RC – Sim. Mas a ultra-esquerda joga de maneira reflexa à da direita. Não entrou na disputa e não tem a Constituinte na agenda. São grupos que tiveram sua importância nas grandes lutas sociais de anos atrás, como o de Felipe Quíspe. Ele foi uma liderança central em 2000 e 2001. Em 2002 teve uma votação altíssima para presidente na capital: 180 mil votos. No ano passado não teve nenhum. Sua base indígena o castiga pelo autoritarismo e sectarismo racista.

CM – Como o sr. vê a situação do governo boliviano diante do cenário internacional?

RC - Estou seguro que a legitimidade do governo deve aumentar. Evo tem uma capacidade impressionante de flexibilizar a tática política, mantendo seus objetivos. Quando se olha para as medidas tomadas nesses cinco meses de governo, pode-se ver que, apesar de seu impacto, elas foram feitas com uma prudência extrema. Ele estudou cada uma delas por vários meses e só deu passos que julgava seguros. Por isso, por sua habilidade, é que acho que não encontrará problemas maiores no plano externo.

CM – O que poderá avançar no que toca à nacionalização dos recursos naturais?

RC - Não acredito que nesse processo Constituinte teremos surpresas na área da nacionalização dos recursos naturais. Ela foi feita de maneira muito equilibrada. A Assembléia Constituinte é um passo de um caminho já iniciado. Às vezes se pergunta “o que vai acontecer à Bolívia?” Eu respondo: “Já aconteceu”. Esse processo vem de anos nos porões da sociedade. Veja só: um menino indígena, pastor, vendedor de água nas ruas e líder sindical tem características tidas como negativas em nossa sociedade. Não é formado, não se comporta como as elites. Quando esse menino chega à presidência da República, mostra a milhões que tudo é possível. O discurso secular de que eles [os indígenas] seriam feios, incapazes, tortos e ignorantes cai por terra e mostra um profundo processo social em marcha.
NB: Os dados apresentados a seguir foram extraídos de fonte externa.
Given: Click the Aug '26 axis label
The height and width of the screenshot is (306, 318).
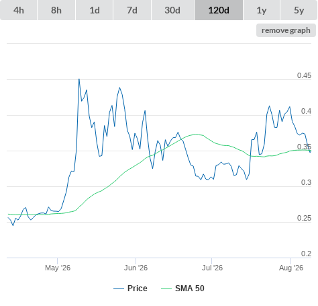Looking at the screenshot, I should pos(291,268).
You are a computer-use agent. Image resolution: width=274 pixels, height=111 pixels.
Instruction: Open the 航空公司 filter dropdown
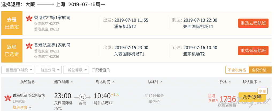pyautogui.click(x=49, y=70)
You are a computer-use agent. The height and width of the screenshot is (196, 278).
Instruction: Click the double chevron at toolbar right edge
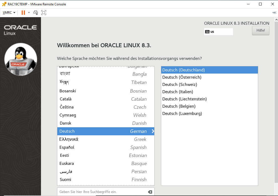coord(274,13)
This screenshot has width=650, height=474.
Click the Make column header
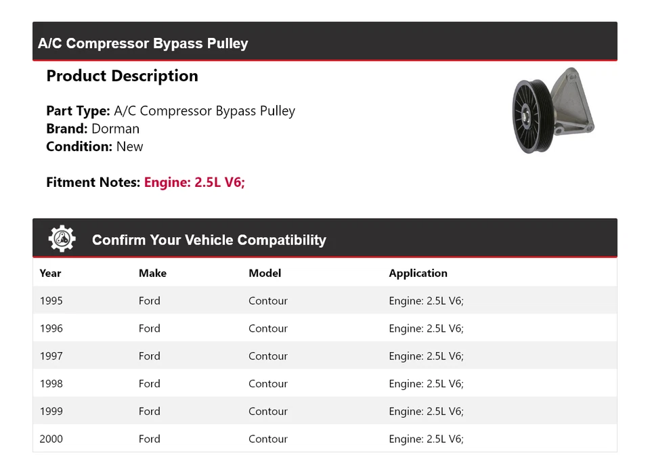pos(152,273)
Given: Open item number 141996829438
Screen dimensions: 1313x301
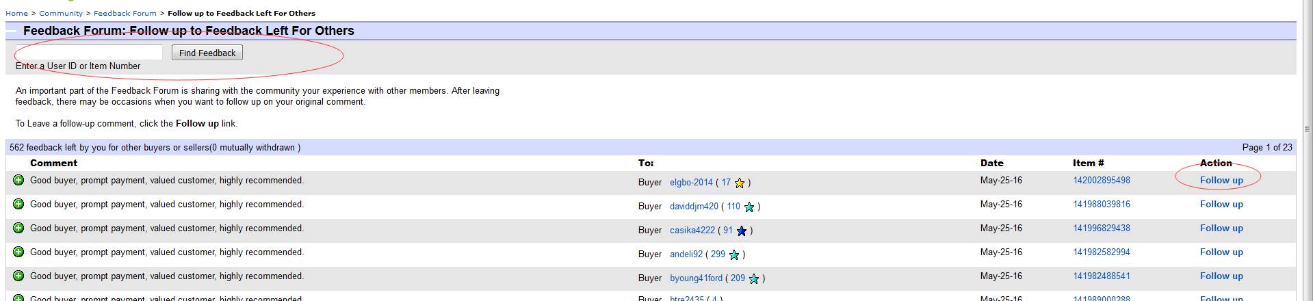Looking at the screenshot, I should click(x=1102, y=228).
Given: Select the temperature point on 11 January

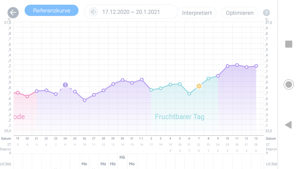Looking at the screenshot, I should (237, 65).

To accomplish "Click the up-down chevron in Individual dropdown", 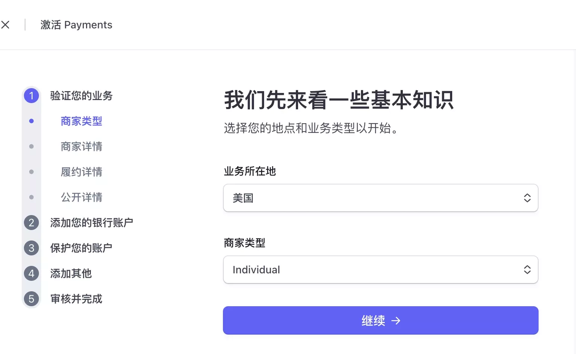I will point(527,270).
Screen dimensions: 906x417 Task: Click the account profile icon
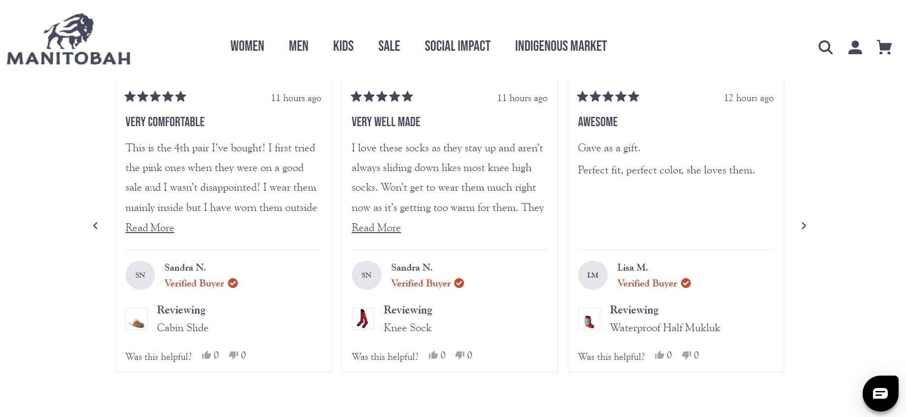point(856,47)
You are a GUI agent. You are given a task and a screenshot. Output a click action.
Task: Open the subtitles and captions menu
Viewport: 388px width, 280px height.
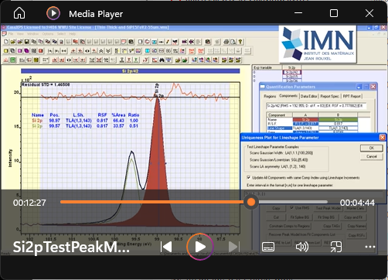[268, 247]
Por isso, a ação política precede a Assembléia Constituinte e temas como hidrocarbonetos e propriedade da terra serão apenas ratificados. O principal foi feito, não há surpresas.

CM – Pessoalmente, o sr. é otimista ou pessimista com o processo?

RC - Sou tão otimista quanto a maioria da população boliviana. Há algumas semanas foi feita uma pesquisa e 64% dos sondados afirmou que nos próximos três anos sua situação será melhor ou muito melhor. Isso é surpreendente, pois a Bolívia foi um laboratório do pessimismo nos últimos 15 anos. O mesmo se aplica à economia. É preciso entender que esse processo indígena já existia mesmo nos anos em que o neoliberalismo tinha muita força. Estamos na verdade, entrando numa disputa sobre o papel do Estado. Ficará o Estado velho, centralizador e anti-democrático, ou teremos um novo, democrático, público e participativo? A meu ver a construção do novo Estado deve envolver três questões básicas. A primeira é ser um Estado intercultural. Temos um governo intercultural apoiado pela maioria da população, que deve ter maioria na Constituinte. Em segundo, precisamos de uma reforma político-administrativa que envolva uma autonomia real. A terceira é a ampla presença popular a definir as bases desse novo Estado, para que o controle público e cidadão sobre ele seja definidor de seus rumos.